Бухарин после этого пленума, увидав, что тактика слез не помогает запутать вопрос, он перешел к тактике угроз... (Голос с места. К тактике вымогательства. Петровский. Ультиматума.) к тактике угроз в отношении ЦК партии. Бухарин, идя по стопам врага народа Троцкого, направил против ЦК его оружие, это Троцкий всегда ставил ЦК ультиматумы, Троцкий всегда забрасывал нас записками, Троцкий старался путать всю обстановку, опорочивая аппарат ЦК и НКВД, теперь все оружие Троцкого против нас обратил Бухарин. Троцкий еще организовывал демонстрацию против партии на улице, но у Бухарина нет возможности устроить демонстрацию, теперь у него нет масс, времена другие, но вот такая демонстрация Бухарина в НКВД, когда он организовал политическую демонстрацию, как же иначе объяснить эту угрозу голодовки и угрозу неявки на пленум ЦК. Когда нет массы, нет других способов протеста, то Бухарин берется за голодовку в виде протеста.
А разве раньше голодовка не была в руках революционеров средством протеста против царского самодержавия? И Бухарин пишет в ЦК партии такие строки. Я не знаю, как может член партии, большевик такие слова направить по адресу ЦК? Он пишет: «В необычайнейшей обстановке я с завтрашнего дня буду голодать полной голодовкой, пока с меня не будет снято обвинение в измене, во вредительстве, в терроризме». Таким образом, Бухарин предъявил нам наглый ультиматум вместо просьбы обсудить все эти вопросы. Он говорит — нет, не хочу с вами обсуждать пока не снимете обвинения с меня. Разве может пленум ЦК под страхом угрозы, под давлением ультиматума разбирать какой-нибудь вопрос? Это разве не желание запутать вопрос? Вместо детального разбора дела, путем запугивания, путем угроз он пытается запутать все дело. Это ясно. Против него имеются теперь такие улики, что всякий разбор может Бухарина еще больше разоблачить и боясь этого он хочет Центральный Комитет брать страхом. Голодовка и новое оружие борьбы — отказ от явки на Пленум ЦК. Он говорит: «Вот, я написал вам 100 страниц, прочтите». Разве обсуждение на Пленуме ЦК состоит в том, что один написал, другой ответил, и этим решается вопрос? А почему вас не интересовало и не интересует, что скажет докладчик, что скажут члены Центрального Комитета, которые выступят и обсудят вопрос? Разве это обсуждение заменят всякие ваши бумажки, которые вы стряпаете, разве на ваше поведение не повлияет обсуждение на Пленуме ЦК? Или то, что мы скажем здесь вас не интересует?

• ЦЕЛЬ ЗАДАНИЯ: Пожалуйста, укажите по тексту о Бухарине, до какого момента Бухарин собирался держать полную голодовку. Строки ниже взяты из другого источника.

• МАТЕРИАЛ:
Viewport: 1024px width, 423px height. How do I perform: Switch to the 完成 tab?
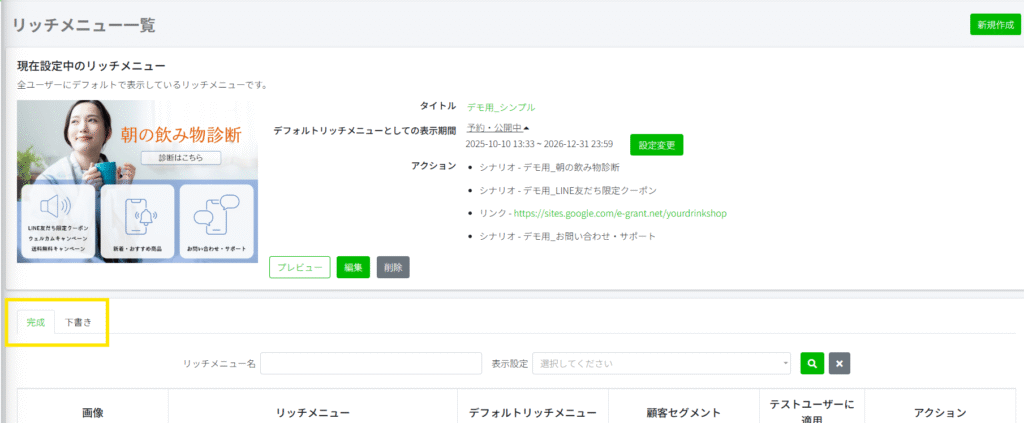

• РЕЗУЛЬТАТ: Пока с него не будет снято обвинение в измене, во вредительстве, в терроризме.